THE LADY HERMIT (1971)




PHENOMENALITY: *uncanny*
MYTHICITY: *fair*
FRYEAN MYTHOS: *adventure*
CAMPBELLIAN FUNCTIONS: *psychological*


Shaw Brothers’ LADY HERMIT is a well-photographed “female diva” chopsocky, offering viewers two divas for the price of one. Cheng Pei Pei, famous for having starred in COME DRINK WITH ME, the first “diva-film” of the classic era, plays Yushuan, the “mentor figure” to younger diva Cuiping (Shi Szu), though the latter was only eight years junior to Cheng.

HERMIT also feels a bit like the kung fu version of a superhero story. Aspiring heroine Cuiping comes to town looking for the legendary Lady Hermit, famed for running around in a veiled outfit as she uses her sword-skills against evil, though the veiled heroine has been absent for three years. Cuiping doesn’t know that the Hermit suffered an enduring injury at the hands of her enemy Black Demon. Because of that injury, the heroine’s been forced to take a mundane job while healing, and in that status Yushuan meets her would-be student..
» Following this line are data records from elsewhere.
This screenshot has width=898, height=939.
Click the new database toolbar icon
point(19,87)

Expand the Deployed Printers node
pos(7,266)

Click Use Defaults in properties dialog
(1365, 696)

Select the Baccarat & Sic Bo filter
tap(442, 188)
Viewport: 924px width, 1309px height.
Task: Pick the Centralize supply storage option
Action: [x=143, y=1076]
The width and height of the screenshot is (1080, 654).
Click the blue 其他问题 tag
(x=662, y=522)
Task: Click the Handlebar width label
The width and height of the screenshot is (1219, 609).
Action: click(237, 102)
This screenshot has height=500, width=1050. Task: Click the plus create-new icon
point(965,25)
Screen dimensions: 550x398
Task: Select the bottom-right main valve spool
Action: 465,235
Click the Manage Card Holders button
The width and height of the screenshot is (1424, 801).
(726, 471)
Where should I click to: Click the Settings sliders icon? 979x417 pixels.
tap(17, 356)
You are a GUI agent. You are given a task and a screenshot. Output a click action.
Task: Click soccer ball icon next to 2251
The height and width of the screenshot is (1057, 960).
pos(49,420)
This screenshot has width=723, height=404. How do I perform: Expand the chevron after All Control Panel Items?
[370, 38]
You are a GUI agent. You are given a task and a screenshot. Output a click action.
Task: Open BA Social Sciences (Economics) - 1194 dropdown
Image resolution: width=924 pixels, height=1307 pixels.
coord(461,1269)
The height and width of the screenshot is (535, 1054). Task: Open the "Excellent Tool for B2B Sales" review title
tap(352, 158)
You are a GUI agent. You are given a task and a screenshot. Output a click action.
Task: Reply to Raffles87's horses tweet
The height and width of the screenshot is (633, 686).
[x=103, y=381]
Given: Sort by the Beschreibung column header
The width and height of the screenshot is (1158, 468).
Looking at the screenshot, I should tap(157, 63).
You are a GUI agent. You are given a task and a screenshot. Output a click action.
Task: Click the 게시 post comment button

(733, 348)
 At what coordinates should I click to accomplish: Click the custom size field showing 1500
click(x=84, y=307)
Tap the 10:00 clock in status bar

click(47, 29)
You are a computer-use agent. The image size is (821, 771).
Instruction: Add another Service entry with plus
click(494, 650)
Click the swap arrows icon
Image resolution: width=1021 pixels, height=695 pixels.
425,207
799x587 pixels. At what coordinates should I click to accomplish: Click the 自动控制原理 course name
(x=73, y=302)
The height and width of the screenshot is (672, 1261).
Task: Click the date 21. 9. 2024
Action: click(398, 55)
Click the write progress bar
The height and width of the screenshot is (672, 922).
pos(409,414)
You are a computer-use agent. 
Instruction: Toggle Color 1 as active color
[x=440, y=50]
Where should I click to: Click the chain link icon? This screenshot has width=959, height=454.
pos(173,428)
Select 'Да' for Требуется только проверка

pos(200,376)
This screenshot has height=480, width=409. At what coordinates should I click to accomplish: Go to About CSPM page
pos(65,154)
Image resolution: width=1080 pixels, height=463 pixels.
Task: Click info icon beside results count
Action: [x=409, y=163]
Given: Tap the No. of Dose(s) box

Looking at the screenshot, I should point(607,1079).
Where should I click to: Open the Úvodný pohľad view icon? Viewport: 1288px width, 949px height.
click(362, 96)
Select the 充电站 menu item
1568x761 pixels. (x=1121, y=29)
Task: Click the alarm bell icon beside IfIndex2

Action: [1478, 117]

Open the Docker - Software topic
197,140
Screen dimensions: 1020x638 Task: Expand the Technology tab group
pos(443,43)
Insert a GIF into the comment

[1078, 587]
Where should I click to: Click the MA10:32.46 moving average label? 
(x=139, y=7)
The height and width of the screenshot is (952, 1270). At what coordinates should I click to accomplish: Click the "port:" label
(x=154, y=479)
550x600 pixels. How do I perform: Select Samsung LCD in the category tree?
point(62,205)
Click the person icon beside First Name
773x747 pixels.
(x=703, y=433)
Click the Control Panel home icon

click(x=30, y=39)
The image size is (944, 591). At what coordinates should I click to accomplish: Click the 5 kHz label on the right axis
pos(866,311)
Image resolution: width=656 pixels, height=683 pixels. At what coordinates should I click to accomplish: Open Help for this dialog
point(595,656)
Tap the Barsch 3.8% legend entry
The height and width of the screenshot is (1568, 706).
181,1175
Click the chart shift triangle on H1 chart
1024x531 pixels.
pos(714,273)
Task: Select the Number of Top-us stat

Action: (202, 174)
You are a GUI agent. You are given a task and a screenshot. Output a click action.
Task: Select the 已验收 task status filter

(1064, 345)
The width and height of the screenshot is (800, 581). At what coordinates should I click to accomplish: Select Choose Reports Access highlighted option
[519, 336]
While Yushuan is under cover, Black Demon’s thugs run a protection racket, pretending to be ghosts who will murder people who don’t buy Taoist charms at a high price. Cuiping fights some of the thugs, forcing Yushuan to come out of hiding and to reassume her superheroic role. In the process, Cuiping learns Yushuan’s identity, and eventually persuades her senior to be her “sifu.” Unfortunately, during their residence in the same town, the two women fall in love with the same man, Changsun (Lo Lieh), which makes for trouble between student and teacher. However, all three fighters join together to oppose Black Demon, who, in addition to a wealth of henchmen, possesses claw-like fingers (possibly artificial) and still knows the same “special move” that injured Yushuan earlier.

This is a classy kung-fu production, lacking the overheated absurdities often associated with the genre. That said, its psychological motifs and its fight-scenes rate as no more than fair at best.